- INSTRUCTIONS FOR THE TASK
An exact copy of the lines from the top of the data through the line with "You are a GUI" is what you should give, with no pictures in it.

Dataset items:
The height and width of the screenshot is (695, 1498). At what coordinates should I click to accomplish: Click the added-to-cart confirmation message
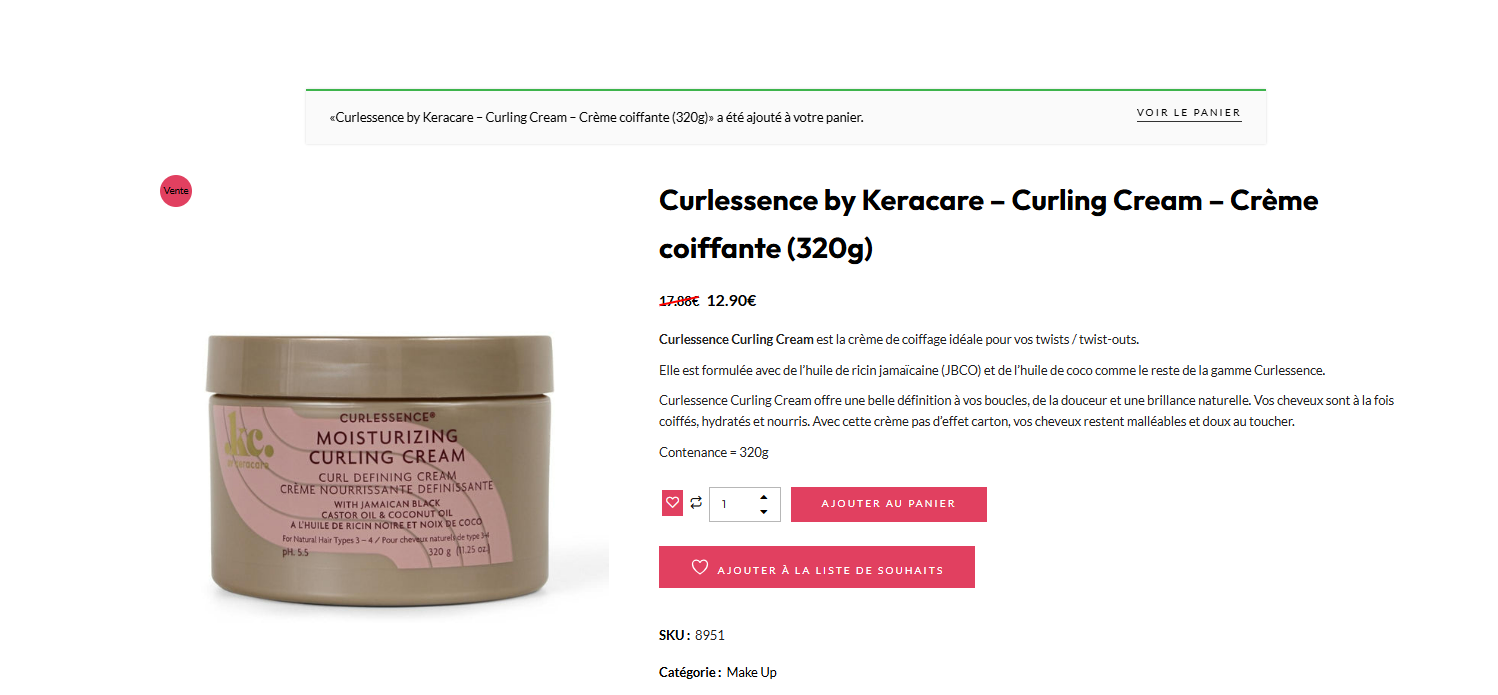pos(596,117)
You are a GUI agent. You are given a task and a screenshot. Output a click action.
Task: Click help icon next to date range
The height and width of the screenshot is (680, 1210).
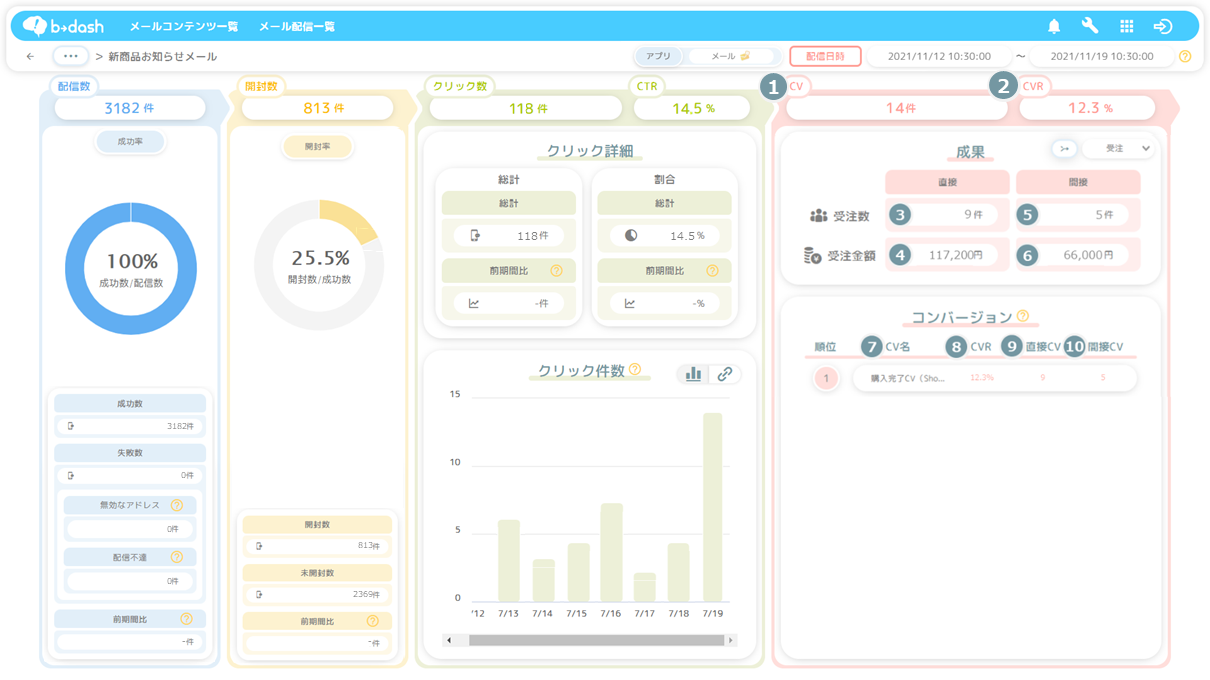pyautogui.click(x=1185, y=57)

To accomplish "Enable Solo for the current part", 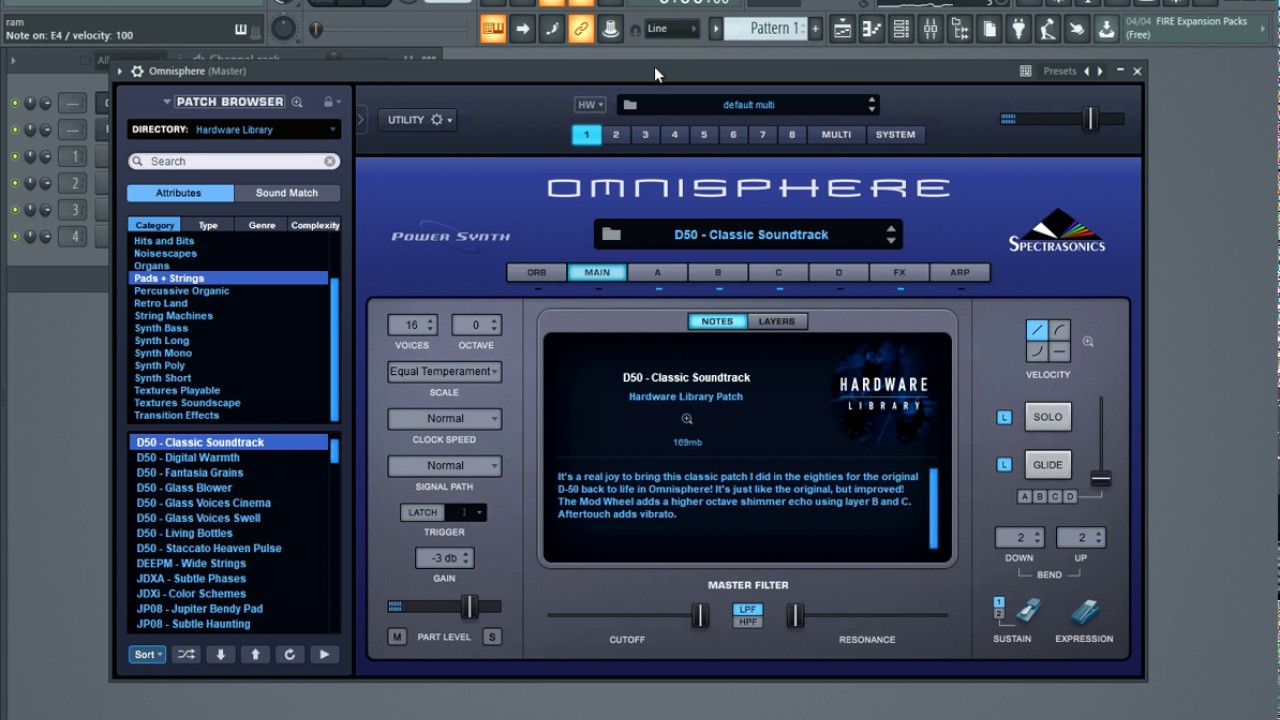I will click(1048, 416).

- SOLUTION
The height and width of the screenshot is (695, 1498). At what coordinates should I click to accomplish: Click the added-to-cart confirmation message
pos(596,117)
You are a GUI agent. You are given a task and a screenshot. Output a click action.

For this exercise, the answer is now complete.